Chipmaker Adapteva is attempting to bypass the conventional venture capital funding route and collect money via a micro-investor platform known as Kickstarter. In the process, the company will open up its software and hardware design for its manycore Epiphany architecture, and deliver a parallel computing kit to anyone who can ante up $99.
The Kickstarter funding model relies on lots of small investors pledging relatively small amounts of money to bootstrap a project, in this case, for Adapteva’s “Parallella” $99 supercomputer board. The way it works is that the project creators set a funding goal and deadline. If the desired investment is collected before the deadline, all the would-be investors are charged and the project is delivered.
For Adapteva, they’re asking for enough investors to reach $750,000 within the next 30 days (starting this past Thursday). So if they get at least 7,500 takers before October 27, everyone who pledged $99 gets a board, software toolkit, and an Ubuntu Linux distro. The idea is to draw in lots of would-be developers (most of which are probably going to be coming from academic institutions) to jumpstart the Epiphany software ecosystem.
The company is initially aiming Epiphany at embedded and mobile device applications with a need for lots of flops — codes such as image recognition, signal processing, game physics, and the like. But since these same attributes of high flops and low power are also critical to supercomputing, the company is looking to break into the HPC business as well.
The main problem they’ve had to date is attracting enough investors and developers to get the chip on the fast track. Since its inception in 2008, Adapteva has collected $2.5 million in private investment and has partnered with Brown Deer Technology to deliver an OpenCL port for the architecture. That’s been enough to support four generations of processor development and an initial SDK, but to compete with the big boys in the accelerator business, like NVIDIA and Intel, Epiphany needs to attract a much larger developer community.
According to Andreas Olofsson, founder and CEO of Adapteva, right now a board outfitted with an Epiphany accelerator costs thousands of dollars, which greatly limits access for software developers. “Let’s open this up to everybody and sell it cheap,” he told HPCwire. Olofsson felt that couldn’t be accomplished within the confines of a traditional funding model, which is why they went the Kickstarter route.

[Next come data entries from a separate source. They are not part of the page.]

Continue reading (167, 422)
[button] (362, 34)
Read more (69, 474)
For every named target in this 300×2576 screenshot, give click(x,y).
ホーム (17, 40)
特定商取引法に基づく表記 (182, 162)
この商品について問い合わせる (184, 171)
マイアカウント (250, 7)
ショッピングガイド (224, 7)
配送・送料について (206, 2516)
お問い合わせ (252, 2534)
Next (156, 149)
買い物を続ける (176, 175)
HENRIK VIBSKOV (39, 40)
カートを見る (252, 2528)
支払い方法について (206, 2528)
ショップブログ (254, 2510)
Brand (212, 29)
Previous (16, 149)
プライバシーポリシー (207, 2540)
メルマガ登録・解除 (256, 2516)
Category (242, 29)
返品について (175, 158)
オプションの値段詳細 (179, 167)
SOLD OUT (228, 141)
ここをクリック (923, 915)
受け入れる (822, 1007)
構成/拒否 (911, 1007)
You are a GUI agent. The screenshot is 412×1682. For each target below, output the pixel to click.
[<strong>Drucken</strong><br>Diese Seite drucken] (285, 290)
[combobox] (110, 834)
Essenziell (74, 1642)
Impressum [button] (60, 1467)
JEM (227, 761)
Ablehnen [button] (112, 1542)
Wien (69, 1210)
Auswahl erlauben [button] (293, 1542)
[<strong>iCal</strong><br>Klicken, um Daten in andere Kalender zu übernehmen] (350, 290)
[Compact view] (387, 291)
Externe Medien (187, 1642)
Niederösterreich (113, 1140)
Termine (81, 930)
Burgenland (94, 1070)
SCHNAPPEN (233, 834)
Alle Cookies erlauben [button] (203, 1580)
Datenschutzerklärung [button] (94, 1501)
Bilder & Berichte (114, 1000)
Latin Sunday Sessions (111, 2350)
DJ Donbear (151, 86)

The Parallella board they’re offering is outfitted with a dual-core ARM CPU, a 16-core Epiphany accelerator chip, 1 GB of RAM, a MicroSD card, two USB ports, and HDMI port, and an Ethernet connection. The kit also includes an I/O interface that can be hooked up to a sensor or camera for a real-world application The whole thing measures 3.4″ by 2.1″ — about the size of a credit card — and draws anywhere between 2.5 and 5 watts.
The low power is enabled by the ultra-efficient Epiphany RISC design. Adapteva has a 26-gigaflop, 16-core chip in production today and a 64-core pre-production version waiting in the wings http://www.hpcwire.com/hpcwire/2012-08-22/adapteva_unveils_64-core_chip.html. The 64-core accelerator delivers up to 100 gigaflops (single precision) on just 2 watts of power. At 50 gigaflops/watt, this latest Epiphany processor is probably the champ of energy-efficient computing today, at least in the floating point realm.
But right now, those chips are expensive to produce, mainly because Adapteva is employing a low-volume manufacturing process, which yields about 50 dies per wafer. If they had full production mask sets, they could shift into high-volume manufacturing and get thousands of dies per wafer. That would reduce the cost of an Epiphany processor to a few dollars per chip, which would make the $99 price point for the entire board feasible.
To get to that production model, the chip foundry needs to retool, which is a significant expense. That’s where at least some of the investment funds collected by the Parallella project comes in. The money will also be used to shrink the current reference board down to its credit-card size and set up a high-volume chip production flow.
Adapteva has also set an additional Kickstarter “stretch goal” of $3 million. If they hit that by the end of October, the company will offer a board outfitted with the 64-core Epiphany chip. For that privilege, an investor will have to kick in an additional $100 on top of their original $99 pledge.
In either case, with each board Adapteva will include their complete software development stack of compilers (C/C++, OpenCL), debugger, libraries, and drivers for free. And the entire stack as well as the board design will be provided as open source.
All of this is dependent upon getting at least 7,500 developers willing to plunk down $99 dollars for the kit. They’re off to a decent start. According to Kickstarter’s Parallella site, a day after they launched the program, they’ve signed up 532 backers who pledged at least $99. Olofsson is optimistic that this is indeed the model that will attract developers and get the technology the attention it deserves. “If we can’t get 7,500 people excited about our architecture for $99, maybe we should go home,” he says.